Among the entries below, count the lines that contain the word "chevron". Respond with the count only.

(Entries taken from a collection)
-- Opening Marker --

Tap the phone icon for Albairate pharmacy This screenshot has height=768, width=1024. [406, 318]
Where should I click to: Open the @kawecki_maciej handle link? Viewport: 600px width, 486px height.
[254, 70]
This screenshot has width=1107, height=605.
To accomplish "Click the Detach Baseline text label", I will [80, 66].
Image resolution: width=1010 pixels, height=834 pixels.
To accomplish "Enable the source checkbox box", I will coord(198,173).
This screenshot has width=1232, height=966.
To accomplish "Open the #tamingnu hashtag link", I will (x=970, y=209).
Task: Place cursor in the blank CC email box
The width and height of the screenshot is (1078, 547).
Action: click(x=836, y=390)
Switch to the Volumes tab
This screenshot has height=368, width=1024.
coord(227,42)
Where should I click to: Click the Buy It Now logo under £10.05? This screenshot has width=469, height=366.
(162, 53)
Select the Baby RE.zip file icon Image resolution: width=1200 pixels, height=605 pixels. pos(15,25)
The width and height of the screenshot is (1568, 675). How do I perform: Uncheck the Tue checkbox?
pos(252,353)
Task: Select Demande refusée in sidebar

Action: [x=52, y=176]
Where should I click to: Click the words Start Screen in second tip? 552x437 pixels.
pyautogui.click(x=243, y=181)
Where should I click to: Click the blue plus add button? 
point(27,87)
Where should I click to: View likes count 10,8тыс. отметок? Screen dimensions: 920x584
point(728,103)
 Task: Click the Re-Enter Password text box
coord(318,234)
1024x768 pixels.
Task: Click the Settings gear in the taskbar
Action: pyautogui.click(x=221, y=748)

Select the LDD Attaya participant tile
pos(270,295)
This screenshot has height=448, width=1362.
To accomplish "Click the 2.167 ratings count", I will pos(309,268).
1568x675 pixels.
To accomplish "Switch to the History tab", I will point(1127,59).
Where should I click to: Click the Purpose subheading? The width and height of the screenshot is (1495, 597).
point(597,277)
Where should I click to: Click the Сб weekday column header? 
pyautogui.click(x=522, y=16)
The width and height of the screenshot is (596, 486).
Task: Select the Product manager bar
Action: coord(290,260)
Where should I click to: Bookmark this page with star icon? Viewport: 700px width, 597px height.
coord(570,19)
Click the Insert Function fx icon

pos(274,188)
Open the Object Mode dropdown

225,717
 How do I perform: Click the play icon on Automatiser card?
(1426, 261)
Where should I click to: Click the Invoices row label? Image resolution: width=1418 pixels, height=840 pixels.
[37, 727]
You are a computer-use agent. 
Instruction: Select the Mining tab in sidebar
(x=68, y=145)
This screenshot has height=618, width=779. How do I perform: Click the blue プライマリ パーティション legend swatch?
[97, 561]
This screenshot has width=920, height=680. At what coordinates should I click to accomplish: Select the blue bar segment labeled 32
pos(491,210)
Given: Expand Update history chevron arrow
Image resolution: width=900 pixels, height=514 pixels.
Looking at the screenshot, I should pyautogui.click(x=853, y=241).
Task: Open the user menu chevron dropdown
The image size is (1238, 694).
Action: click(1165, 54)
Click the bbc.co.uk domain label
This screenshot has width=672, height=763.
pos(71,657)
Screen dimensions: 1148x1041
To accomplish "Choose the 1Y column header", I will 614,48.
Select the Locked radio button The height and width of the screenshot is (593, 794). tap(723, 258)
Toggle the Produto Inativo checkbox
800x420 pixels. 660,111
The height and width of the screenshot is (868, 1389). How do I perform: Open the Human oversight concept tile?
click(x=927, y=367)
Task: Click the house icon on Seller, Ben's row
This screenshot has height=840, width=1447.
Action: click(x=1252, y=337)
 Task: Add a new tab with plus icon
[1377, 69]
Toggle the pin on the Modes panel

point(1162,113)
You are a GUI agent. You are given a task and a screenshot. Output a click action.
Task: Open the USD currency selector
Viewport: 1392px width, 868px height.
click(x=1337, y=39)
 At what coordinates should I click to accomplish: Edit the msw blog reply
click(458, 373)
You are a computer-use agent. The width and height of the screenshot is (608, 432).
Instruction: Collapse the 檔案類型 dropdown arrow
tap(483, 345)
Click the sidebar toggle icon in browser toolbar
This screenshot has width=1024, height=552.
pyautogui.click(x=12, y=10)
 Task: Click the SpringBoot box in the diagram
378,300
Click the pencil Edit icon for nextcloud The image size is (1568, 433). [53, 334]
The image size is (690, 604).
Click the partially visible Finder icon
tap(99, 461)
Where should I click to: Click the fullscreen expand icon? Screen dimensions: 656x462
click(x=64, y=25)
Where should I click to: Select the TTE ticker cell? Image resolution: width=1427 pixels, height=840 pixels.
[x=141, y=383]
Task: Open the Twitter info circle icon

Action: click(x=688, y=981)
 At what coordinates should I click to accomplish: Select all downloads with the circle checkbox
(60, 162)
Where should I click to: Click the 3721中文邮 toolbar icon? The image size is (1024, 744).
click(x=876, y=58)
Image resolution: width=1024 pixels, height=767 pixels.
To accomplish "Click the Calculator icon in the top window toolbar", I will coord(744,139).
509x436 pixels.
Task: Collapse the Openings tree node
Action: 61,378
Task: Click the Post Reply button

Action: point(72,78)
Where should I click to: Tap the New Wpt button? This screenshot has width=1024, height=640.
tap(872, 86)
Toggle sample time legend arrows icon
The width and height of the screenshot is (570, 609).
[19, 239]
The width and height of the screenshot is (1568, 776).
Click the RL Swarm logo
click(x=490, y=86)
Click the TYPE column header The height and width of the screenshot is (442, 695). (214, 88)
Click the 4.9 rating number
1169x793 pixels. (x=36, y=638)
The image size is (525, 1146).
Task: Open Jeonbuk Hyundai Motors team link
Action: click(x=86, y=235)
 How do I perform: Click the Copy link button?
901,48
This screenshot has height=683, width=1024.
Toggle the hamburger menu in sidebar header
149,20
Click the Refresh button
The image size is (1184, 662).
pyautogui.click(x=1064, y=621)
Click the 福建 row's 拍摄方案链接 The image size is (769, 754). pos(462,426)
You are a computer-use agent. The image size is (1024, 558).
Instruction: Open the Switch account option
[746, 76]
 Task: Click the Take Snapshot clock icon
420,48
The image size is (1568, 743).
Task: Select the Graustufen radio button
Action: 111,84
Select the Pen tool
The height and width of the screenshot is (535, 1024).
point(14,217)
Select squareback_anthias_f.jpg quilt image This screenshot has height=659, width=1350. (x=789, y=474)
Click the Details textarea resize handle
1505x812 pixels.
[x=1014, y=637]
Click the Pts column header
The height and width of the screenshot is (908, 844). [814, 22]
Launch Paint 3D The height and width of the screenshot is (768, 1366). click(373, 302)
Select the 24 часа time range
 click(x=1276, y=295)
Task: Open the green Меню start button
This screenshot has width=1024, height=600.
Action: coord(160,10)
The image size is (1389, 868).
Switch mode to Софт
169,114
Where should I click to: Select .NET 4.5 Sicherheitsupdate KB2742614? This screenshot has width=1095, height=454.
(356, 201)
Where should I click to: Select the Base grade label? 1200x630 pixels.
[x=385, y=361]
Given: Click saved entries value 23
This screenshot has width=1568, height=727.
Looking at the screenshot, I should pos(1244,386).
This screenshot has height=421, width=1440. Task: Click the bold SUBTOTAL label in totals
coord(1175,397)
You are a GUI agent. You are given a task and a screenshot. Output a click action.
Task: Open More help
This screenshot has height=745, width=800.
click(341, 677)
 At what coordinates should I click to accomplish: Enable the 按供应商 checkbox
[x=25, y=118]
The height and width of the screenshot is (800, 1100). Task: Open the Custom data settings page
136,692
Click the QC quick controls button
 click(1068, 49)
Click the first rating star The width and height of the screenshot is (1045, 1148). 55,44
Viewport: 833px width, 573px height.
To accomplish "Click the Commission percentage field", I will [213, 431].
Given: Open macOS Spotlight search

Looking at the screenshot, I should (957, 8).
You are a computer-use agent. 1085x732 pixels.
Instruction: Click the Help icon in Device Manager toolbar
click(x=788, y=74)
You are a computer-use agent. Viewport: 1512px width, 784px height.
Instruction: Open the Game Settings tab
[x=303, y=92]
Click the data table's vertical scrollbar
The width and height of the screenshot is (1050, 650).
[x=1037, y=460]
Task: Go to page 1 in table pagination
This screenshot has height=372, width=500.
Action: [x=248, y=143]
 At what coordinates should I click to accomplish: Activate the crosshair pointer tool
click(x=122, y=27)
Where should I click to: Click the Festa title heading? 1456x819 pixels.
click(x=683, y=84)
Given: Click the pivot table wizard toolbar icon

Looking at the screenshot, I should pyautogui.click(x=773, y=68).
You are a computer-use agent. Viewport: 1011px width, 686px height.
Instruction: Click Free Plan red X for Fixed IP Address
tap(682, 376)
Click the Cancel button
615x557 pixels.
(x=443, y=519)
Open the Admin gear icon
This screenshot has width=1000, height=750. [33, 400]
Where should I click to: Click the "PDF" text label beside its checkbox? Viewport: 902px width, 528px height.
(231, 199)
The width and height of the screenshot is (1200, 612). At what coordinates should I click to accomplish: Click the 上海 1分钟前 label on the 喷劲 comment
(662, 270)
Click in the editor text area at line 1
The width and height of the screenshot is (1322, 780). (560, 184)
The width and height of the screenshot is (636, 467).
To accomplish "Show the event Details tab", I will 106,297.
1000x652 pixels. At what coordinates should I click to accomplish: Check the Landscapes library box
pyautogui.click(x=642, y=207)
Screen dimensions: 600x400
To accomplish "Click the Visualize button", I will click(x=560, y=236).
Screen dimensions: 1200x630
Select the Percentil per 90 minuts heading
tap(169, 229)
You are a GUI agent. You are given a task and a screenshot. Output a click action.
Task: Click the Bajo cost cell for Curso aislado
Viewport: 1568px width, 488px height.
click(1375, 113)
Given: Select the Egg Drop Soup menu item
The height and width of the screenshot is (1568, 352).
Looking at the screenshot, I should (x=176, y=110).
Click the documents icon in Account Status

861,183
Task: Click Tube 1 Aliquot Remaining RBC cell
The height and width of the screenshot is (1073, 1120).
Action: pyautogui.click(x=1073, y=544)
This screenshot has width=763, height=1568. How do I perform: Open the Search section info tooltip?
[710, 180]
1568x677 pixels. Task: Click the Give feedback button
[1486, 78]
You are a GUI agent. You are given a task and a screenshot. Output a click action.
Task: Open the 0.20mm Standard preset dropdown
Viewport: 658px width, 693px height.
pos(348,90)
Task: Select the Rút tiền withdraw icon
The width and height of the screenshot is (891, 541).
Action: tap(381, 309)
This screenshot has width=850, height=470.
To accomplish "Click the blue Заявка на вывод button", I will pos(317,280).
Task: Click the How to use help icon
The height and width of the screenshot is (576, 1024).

-- Closing Marker --

» Problem solution:
2